On December 28, 1990, a man broke into the home of a 25-year-old woman in Haiku, Hawaii, held a knife to her throat, and raped her repeatedly while her young children slept in a nearby bedroom. The woman identified Alvin Jardine as the man who raped her. Jardine denied having anything to do with the attack and said that he had drunk 14 to 16 beers that night and was at home asleep when it occurred.
Jardine was convicted on June 3, 1992, by the third jury to hear his case. His first two trials ended with hung juries. Jardine was found guilty of four counts of first-degree sexual assault, three counts of attempted sexual assault, burglary, kidnapping, and terroristic threatening. He was sentenced to 35 years in prison. Jardine maintained his innocence throughout his trial and after conviction. He missed two chances for parole, the first in 2002, and instead spent 9 more years in prison because he refused to enter a sex offender treatment program, which would have required him to admit his guilt.

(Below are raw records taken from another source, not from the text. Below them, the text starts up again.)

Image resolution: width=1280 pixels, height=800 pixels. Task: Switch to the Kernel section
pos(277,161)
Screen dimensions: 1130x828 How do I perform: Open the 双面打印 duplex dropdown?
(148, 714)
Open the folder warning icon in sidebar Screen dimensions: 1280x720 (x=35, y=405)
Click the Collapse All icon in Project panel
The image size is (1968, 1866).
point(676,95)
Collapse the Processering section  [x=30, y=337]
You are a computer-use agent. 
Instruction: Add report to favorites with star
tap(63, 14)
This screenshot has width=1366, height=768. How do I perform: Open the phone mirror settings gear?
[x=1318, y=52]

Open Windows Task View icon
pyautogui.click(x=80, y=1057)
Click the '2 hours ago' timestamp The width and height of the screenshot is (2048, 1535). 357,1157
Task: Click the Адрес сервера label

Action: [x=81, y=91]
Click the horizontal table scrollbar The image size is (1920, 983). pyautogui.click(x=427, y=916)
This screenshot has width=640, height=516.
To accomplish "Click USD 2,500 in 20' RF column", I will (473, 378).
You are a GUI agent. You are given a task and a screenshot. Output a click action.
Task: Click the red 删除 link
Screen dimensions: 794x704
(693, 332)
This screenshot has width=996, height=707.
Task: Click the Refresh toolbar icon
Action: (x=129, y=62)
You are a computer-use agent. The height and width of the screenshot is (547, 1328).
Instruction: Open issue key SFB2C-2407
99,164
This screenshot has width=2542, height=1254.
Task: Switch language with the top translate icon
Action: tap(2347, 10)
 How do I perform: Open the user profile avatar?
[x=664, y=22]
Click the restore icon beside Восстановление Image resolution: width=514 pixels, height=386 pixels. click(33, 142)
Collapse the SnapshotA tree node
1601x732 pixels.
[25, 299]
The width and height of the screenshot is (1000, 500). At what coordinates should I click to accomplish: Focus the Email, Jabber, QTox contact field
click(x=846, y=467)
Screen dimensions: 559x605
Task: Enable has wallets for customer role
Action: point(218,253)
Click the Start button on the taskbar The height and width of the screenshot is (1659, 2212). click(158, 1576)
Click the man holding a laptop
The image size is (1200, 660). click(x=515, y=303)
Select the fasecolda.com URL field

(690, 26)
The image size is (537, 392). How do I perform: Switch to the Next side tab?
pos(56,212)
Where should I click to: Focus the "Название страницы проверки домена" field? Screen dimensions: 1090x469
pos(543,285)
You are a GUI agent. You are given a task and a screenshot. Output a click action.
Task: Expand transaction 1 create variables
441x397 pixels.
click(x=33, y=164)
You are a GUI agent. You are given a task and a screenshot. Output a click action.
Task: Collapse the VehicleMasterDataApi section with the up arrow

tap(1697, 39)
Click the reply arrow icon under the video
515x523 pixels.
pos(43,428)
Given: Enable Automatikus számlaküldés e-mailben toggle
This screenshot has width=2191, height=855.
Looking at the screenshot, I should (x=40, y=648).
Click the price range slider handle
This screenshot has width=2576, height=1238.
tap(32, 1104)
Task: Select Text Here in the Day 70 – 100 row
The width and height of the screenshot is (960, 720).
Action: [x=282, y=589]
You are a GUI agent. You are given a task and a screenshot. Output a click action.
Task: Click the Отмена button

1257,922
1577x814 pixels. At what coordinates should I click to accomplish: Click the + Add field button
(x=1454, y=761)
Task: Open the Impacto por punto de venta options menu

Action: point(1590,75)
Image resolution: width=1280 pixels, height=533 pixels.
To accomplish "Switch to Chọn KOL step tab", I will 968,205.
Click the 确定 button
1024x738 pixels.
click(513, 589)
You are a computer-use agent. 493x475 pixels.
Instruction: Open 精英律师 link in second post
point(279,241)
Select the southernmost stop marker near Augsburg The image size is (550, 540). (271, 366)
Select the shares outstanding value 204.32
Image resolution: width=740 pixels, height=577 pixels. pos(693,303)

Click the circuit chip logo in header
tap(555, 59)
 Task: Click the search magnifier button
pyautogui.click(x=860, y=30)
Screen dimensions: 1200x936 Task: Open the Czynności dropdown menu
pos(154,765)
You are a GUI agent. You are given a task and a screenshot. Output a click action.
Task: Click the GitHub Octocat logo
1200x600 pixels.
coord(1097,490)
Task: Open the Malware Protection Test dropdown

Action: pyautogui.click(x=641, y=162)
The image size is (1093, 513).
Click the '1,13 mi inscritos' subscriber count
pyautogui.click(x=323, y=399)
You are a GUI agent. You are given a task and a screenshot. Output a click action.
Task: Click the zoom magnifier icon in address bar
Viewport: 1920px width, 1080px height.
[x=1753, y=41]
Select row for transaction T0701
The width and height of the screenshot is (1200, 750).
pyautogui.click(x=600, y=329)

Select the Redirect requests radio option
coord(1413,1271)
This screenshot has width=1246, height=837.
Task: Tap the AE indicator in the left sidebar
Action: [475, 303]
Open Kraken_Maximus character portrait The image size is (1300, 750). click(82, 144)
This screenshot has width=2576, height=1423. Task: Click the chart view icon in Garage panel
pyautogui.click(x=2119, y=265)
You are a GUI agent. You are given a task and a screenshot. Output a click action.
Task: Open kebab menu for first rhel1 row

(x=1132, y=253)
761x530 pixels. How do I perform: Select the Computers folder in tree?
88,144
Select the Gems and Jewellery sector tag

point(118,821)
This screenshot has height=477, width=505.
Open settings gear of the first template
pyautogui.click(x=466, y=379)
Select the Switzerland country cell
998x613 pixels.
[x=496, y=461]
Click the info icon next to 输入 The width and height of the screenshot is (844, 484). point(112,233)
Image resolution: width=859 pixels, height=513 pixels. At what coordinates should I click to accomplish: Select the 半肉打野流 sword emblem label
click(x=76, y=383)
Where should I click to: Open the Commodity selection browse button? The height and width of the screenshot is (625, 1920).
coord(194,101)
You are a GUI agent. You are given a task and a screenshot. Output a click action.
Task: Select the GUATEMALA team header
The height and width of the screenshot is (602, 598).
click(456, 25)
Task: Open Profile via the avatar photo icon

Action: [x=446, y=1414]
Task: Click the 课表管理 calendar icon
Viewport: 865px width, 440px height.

In 2009, the trial court granted Jardine’s motion for retesting of DNA from stains found on a tablecloth placed on a chair where the rapist sat and where the rape occurred. The test results excluded Jardine as the source of bodily fluids and blood present in three out of four of the stains. The stains on the tablecloth had been tested before Jardine's 1992 trial, but the results of the earlier testing were inconclusive, and the more sensitive testing which eventually proved Jardine's innocence was not yet available. Fortunately for Jardine, the tablecloth was saved when all other physical evidence from the case was lost by the prosecutor sometime before 2009.
On January 21, 2011, the trial court ordered a new trial based on the DNA evidence and released Jardine on bail. On July 21, 2011, the court dismissed all charges against Jardine after the prosecutor decided not to proceed to a fourth trial of the case.
In January 2013, Jardine filed a wrongful conviction lawsuit against the state of Hawaii, Maui County and the Maui police department.